• [Material for this task]
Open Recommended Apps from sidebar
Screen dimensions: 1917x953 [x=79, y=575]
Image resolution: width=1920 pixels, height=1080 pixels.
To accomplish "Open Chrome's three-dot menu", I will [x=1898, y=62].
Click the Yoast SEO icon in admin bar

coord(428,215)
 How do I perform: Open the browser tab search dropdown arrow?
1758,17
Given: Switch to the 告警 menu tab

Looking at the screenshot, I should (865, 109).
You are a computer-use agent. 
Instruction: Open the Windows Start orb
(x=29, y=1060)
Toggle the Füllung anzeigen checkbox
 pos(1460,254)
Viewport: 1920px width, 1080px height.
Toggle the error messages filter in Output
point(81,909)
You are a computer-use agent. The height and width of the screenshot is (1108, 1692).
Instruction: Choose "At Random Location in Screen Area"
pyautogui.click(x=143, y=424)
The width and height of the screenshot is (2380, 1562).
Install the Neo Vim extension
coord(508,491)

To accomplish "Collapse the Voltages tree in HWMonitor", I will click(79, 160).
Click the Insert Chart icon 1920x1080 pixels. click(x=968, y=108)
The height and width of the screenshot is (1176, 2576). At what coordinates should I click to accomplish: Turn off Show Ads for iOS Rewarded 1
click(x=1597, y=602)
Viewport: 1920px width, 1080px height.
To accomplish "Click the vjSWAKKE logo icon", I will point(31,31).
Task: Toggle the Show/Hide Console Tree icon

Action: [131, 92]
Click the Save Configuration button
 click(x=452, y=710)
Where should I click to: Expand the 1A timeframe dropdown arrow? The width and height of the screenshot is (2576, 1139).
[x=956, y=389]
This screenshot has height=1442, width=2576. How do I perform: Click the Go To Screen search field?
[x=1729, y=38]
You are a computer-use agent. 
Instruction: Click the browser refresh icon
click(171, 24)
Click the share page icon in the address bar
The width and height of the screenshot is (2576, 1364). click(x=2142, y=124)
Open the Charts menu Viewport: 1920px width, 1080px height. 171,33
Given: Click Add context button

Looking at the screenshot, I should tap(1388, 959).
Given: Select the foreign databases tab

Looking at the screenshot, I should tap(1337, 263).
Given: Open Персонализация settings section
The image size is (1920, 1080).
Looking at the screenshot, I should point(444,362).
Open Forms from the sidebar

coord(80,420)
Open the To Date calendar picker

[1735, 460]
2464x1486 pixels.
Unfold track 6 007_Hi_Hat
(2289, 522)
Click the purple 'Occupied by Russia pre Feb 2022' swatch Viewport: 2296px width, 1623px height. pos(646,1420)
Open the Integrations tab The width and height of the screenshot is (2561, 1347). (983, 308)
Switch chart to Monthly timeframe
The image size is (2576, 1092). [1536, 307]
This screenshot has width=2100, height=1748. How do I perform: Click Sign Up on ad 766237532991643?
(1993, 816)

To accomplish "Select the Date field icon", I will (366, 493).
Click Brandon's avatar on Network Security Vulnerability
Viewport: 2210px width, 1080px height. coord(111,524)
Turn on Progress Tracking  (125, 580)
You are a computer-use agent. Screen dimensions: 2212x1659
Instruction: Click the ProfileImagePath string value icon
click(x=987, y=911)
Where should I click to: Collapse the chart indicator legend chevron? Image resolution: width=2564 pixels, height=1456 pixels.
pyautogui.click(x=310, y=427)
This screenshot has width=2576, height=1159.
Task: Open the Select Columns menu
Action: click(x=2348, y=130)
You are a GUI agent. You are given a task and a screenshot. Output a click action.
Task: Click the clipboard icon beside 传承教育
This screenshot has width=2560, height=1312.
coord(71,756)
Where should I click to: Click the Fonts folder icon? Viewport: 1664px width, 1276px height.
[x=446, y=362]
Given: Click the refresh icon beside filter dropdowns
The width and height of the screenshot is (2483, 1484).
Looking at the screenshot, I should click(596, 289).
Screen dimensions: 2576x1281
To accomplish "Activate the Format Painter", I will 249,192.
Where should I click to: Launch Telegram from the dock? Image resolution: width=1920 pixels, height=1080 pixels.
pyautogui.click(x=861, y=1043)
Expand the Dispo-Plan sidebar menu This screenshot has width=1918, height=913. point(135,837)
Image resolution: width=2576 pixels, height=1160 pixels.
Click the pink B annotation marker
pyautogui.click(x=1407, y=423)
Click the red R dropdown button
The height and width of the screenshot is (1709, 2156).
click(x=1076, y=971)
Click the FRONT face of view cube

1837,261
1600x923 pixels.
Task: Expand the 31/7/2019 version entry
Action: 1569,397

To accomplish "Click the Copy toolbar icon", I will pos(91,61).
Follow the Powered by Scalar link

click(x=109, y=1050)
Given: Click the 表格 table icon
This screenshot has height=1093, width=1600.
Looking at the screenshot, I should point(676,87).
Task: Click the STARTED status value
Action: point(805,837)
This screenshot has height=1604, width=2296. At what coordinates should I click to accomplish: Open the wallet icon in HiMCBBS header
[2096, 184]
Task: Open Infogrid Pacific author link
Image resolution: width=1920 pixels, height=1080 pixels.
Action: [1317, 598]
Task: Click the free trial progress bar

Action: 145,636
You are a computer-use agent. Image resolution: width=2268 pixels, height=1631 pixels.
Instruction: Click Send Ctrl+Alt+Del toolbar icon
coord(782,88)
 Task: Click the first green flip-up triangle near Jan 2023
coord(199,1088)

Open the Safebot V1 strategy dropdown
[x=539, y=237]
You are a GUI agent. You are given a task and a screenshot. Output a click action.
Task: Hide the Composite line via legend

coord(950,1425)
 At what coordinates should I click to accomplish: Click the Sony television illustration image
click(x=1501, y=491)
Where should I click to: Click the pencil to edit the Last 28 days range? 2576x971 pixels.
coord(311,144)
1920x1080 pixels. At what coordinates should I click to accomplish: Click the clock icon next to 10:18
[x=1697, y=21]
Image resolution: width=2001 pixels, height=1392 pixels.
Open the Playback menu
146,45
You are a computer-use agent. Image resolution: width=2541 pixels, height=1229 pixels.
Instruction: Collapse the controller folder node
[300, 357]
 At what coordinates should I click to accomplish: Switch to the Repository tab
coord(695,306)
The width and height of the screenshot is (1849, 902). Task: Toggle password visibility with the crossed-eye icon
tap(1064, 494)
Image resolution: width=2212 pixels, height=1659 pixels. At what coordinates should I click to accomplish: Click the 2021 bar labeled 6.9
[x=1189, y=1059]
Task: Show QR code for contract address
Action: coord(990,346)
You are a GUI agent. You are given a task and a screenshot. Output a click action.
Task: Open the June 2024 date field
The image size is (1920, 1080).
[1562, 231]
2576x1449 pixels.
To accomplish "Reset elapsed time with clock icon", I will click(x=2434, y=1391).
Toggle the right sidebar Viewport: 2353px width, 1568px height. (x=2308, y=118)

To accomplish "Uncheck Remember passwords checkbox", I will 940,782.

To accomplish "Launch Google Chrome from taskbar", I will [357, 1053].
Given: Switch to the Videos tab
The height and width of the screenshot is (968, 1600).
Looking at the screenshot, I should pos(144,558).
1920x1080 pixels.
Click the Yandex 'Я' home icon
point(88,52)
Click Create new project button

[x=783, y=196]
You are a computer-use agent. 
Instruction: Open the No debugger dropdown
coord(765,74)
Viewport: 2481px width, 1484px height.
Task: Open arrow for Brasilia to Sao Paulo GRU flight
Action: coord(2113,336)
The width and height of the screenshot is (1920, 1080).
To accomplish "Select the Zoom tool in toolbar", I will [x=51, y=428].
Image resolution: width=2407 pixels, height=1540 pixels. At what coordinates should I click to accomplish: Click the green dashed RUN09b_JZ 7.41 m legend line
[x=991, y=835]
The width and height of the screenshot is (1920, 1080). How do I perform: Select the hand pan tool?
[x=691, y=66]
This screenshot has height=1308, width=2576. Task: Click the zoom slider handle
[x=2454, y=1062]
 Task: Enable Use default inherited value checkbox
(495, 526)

• [What you have to do] Lines in the data that include the word "beside" should all be copied.

• [Response]
Task: Click the clipboard icon beside 传承教育
Given: Click the refresh icon beside filter dropdowns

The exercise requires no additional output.